Ketika Rumah Bukan Tempat Tinggal

Putri Zulikha
Chapter #8

Fisika

Hari telah berganti. Sang mentari dengan riang menyinari bumi. Kelabu telah selesai mandi. Dia bersiap di depan cermin sambil menyisir rambutnya, sedangkan Gibran terlihat menyapu ruang tengah dengan pergerakan sekenanya, layaknya seorang laki-laki yang menyapu pada biasanya. Remaja itu masih mengenakan kaos, tapi sudah memakai celana sekolah.

“Ela buruan, sudah ditungguin sama Biru di luar!” Bu Maryati meneriaki anaknya dari halaman rumah.

“Iya, Bun. Bentar lagi selesai.” Kelabu mempercepat geraknya. Kini, rambutnya telah terkuncir satu. Dia menyambar tasnya, lalu mengenakan kaos kaki dan berlari kecil menuju garasi.

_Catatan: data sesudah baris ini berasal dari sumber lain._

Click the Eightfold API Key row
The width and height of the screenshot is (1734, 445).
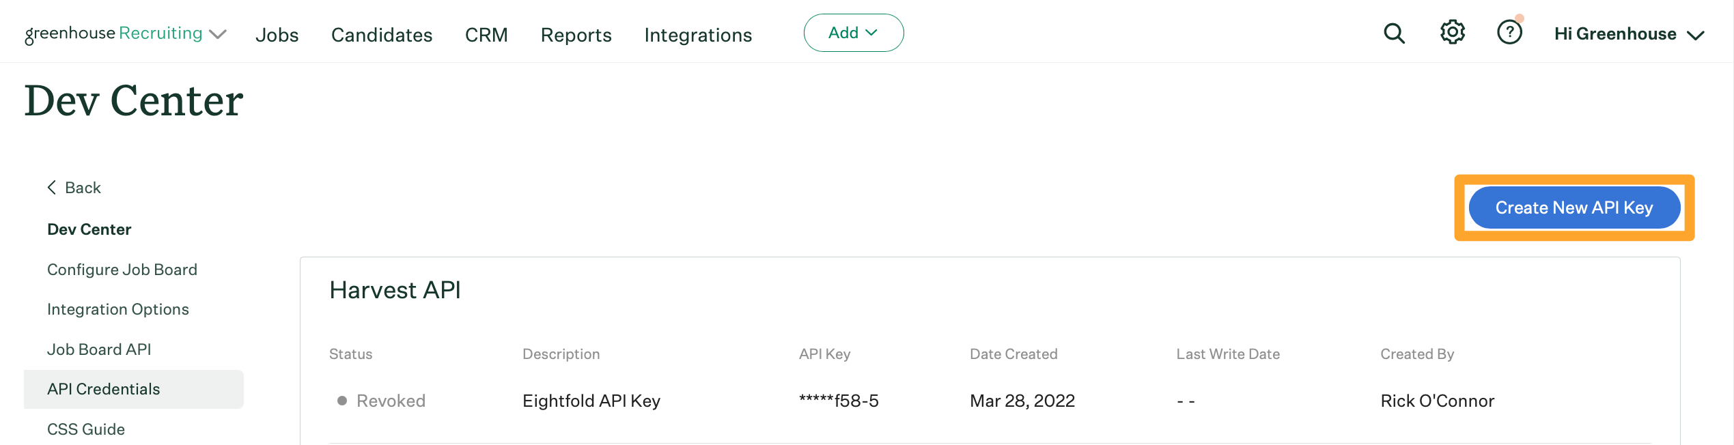pyautogui.click(x=591, y=401)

“Eh, eh, eh, debunya malah diinjak. Santai, El baru juga jam...” Gibran menghentikan gerakan menyapu. Dia menoleh ke dinding, melihat jam. “Ha sudah jam tujuh kurang seperempat?!”

“Cepetan, Kak, telat lagi. Bunda repot lagi.” Kelabu duduk di ruang tamu yang bersinggungan langsung dengan garasi. Lantai dalam rumah lebih tinggi dari lantai garasi. Anak perempuan itu mengenakan sepatunya, sementara kakaknya dengan cepat menyelesaikan tugasnya dan langsung berlari ke kamarnya untuk memakai seragam sekolah.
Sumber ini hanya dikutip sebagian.